Juiz espanhol acusa Begoña Gómez de crimes graves, incluindo peculato e tráfico de influência
A primeira-dama da Espanha, Begoña Gómez, foi formalmente acusada de uma série de crimes graves nesta segunda-feira (13). Um juiz espanhol decidiu encerrar as investigações preliminares e apontou a esposa do premiê Pedro Sánchez para os crimes de peculato, tráfico de influência, corrupção e apropriação indevida de marca registrada.
Gómez, que sempre negou veementemente qualquer irregularidade, terá agora um prazo de cinco dias para apresentar seus argumentos à justiça. A decisão do juiz Juan Carlos Peinado marca uma nova e crucial etapa no caso que já se arrasta desde abril de 2024.
As investigações, conforme noticiado, giram em torno da suspeita de que Begoña Gómez teria se beneficiado de sua posição para obter financiamentos e favorecer empresários. A esposa do chefe de governo espanhol acompanha Pedro Sánchez em uma viagem oficial à China durante o desenrolar desses acontecimentos.
A denúncia inicial partiu do sindicato de funcionários públicos Manos Limpias, uma entidade ligada à ultradireita espanhola. O sindicato alega que a primeira-dama utilizou sua influência para beneficiar um empresário específico, emitindo cartas de recomendação que teriam sido cruciais para a obtenção de mais de 10 milhões de euros em contratos públicos, financiados por fundos europeus.

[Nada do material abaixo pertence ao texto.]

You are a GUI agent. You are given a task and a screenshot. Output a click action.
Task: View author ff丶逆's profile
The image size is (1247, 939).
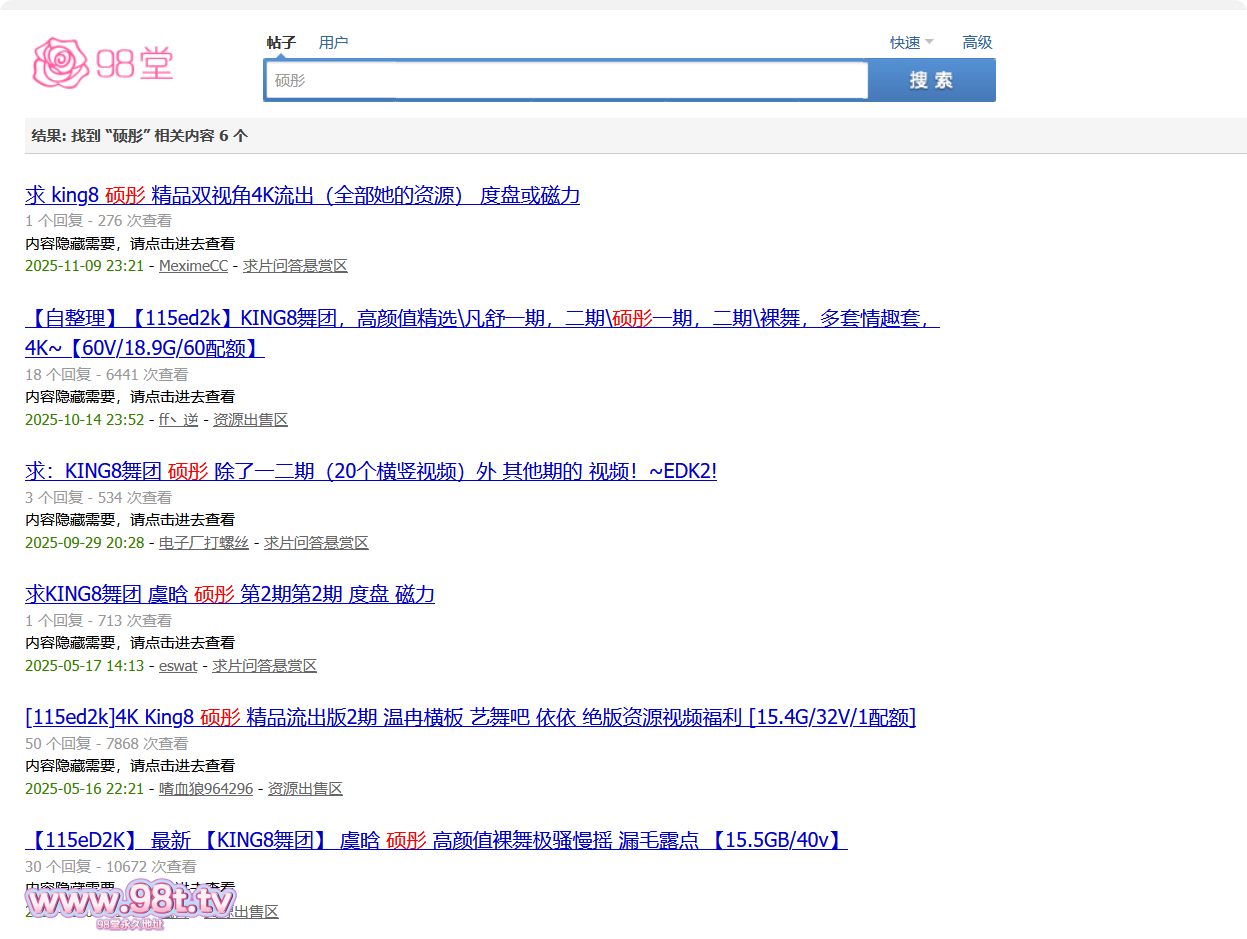pyautogui.click(x=178, y=420)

Ampliação das suspeitas e envolvimento de assessora
Ao longo do processo, o juiz Juan Carlos Peinado ampliou o escopo das suspeitas, adicionando novos crimes à lista contra Begoña Gómez. Inicialmente, a investigação baseou-se em reportagens que levantaram indícios de um esquema de favorecimento. A investigação também alcança a assistente pessoal da primeira-dama, que, segundo o juiz, pode ter auxiliado Gómez em suas atividades profissionais externas, além de suas funções de apoio.
Decisões judiciais anteriores e embate com o Ministério Público
É importante notar que o caso já passou por reviravoltas. Em fevereiro, um tribunal de Madri chegou a anular a decisão de processar a primeira-dama, considerando-a prematura. Contudo, essa anulação não interrompeu a investigação, que seguiu seu curso. O tribunal determinou o retorno do processo à fase de diligências prévias, cabendo ao juiz Peinado decidir sobre a emissão de uma nova acusação.
O caso tem gerado atritos constantes entre o juiz Peinado e o Ministério Público, que defende o arquivamento da denúncia. A situação também provocou forte irritação em Pedro Sánchez, que chegou a cogitar a renúncia diante do que classifica como uma **campanha de difamação orquestrada pela extrema direita e pela oposição de direita**.
Contexto político e oposição a Sánchez
A investigação envolvendo a primeira-dama é um dos diversos processos judiciais que cercam o governo de Pedro Sánchez, alimentando as pressões da oposição para que ele renuncie. A situação expõe as **tensões políticas e judiciais na Espanha**, com o caso de Begoña Gómez no centro das atenções públicas e midiáticas.